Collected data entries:
----------

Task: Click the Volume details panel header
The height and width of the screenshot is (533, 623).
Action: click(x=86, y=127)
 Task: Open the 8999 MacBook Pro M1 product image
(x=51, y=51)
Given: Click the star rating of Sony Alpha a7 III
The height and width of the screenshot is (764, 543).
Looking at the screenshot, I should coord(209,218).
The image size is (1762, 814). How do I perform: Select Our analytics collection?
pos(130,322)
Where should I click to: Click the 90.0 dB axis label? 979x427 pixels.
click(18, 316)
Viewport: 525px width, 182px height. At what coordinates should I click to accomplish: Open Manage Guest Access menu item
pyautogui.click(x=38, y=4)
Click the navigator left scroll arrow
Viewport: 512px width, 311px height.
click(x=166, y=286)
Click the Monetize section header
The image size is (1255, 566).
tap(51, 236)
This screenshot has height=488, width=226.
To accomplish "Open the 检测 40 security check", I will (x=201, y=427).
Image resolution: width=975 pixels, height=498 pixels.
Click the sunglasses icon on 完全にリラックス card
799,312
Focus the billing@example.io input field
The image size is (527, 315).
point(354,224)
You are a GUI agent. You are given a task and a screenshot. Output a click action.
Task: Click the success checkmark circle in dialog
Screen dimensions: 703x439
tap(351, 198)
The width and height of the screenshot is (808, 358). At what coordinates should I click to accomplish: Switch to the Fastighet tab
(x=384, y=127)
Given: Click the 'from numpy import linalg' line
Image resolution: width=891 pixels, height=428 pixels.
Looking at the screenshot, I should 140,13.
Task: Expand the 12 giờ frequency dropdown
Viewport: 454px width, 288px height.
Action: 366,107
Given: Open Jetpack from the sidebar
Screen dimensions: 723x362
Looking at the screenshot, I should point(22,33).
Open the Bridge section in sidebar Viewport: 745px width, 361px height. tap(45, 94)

----------

▸ Required work
Copy out every line in the records where the word "from" is found.

▸ Expected answer
Given: Click the 'from numpy import linalg' line
Given: Open Jetpack from the sidebar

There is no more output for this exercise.